Dito isto, a droga que usamos no estudo fez com que eles se movessem mais lentamente. Mas isto não teve qualquer efeito na capacidade dos participantes de interpretar os vídeos triangulares.

Isto acontece provavelmente porque, ao longo da vida, associamos os nossos próprios movimentos a certos estados mentais e usamos esses padrões para compreender os movimentos dos outros. Isso significa que se alguém lhe der uma droga que altere temporariamente seus movimentos, você ainda continuará a usar seus padrões de longa data para interpretar as ações de outras pessoas.

Mas é possível que nas fases mais avançadas da doença de Parkinson, a depleção de dopamina a longo prazo possa alterar os padrões de movimento armazenados – tornando mais difícil interpretá-los nos outros.

Possíveis tratamentos

Acreditamos que estes novos insights representam um avanço significativo na nossa compreensão das bases neuroquímicas da cognição social.

Os nossos resultados também podem ajudar-nos a compreender melhor os efeitos sociais dos medicamentos dopaminérgicos, que são prescritos a milhões de pessoas todos os dias, incluindo pessoas com Parkinson e esquizofrenia.
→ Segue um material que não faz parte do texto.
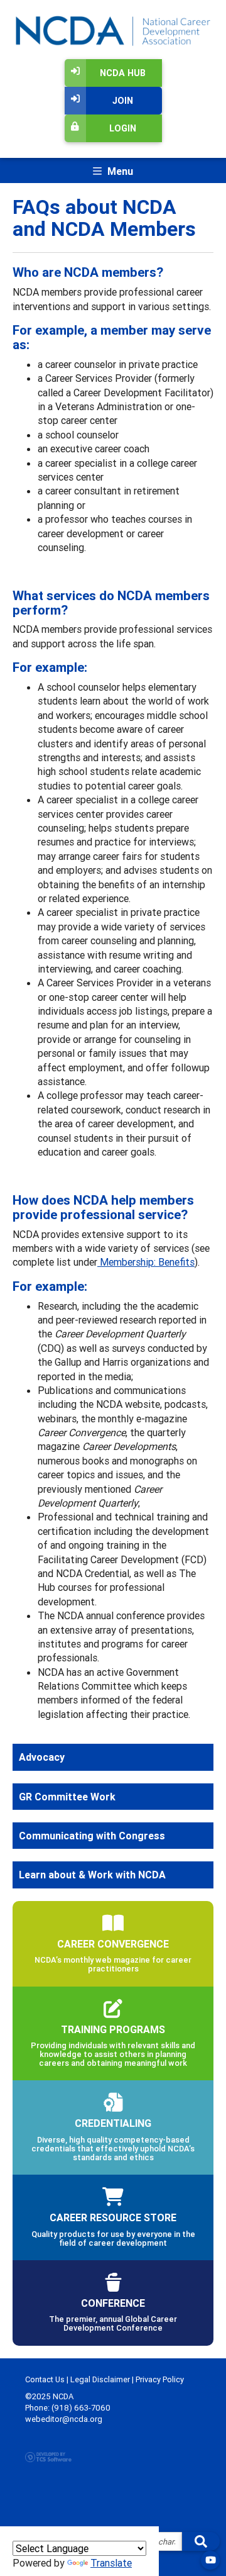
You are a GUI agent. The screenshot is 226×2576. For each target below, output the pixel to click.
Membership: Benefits (146, 1262)
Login (122, 128)
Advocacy (42, 1757)
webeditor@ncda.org (63, 2419)
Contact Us (45, 2379)
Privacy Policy (160, 2379)
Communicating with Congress (92, 1835)
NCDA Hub (123, 73)
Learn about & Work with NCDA (92, 1874)
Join (122, 100)
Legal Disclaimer (100, 2379)
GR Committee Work (67, 1796)
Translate (111, 2562)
Pessoas com esquizofrenia, por exemplo, têm dopamina em excesso em algumas partes do cérebro. E a investigação sugere que isto também pode levar a problemas de compreensão dos outros – sendo os níveis equilibrados os ideais. O que não sabíamos anteriormente é que os bloqueadores de dopamina destinados ao tratamento de alucinações e delírios também podem ajudar nas suas capacidades de mentalização.

Esperamos que o nosso estudo abra caminho para estudos futuros visando o desenvolvimento de novas intervenções terapêuticas para pessoas que têm dificuldade em compreender os outros. Além das pessoas com Parkinson e esquizofrenia, isto pode ser benéfico para uma série de outras condições afetadas por desequilíbrios de dopamina, como a doença de Huntington ou a síndrome de Tourette.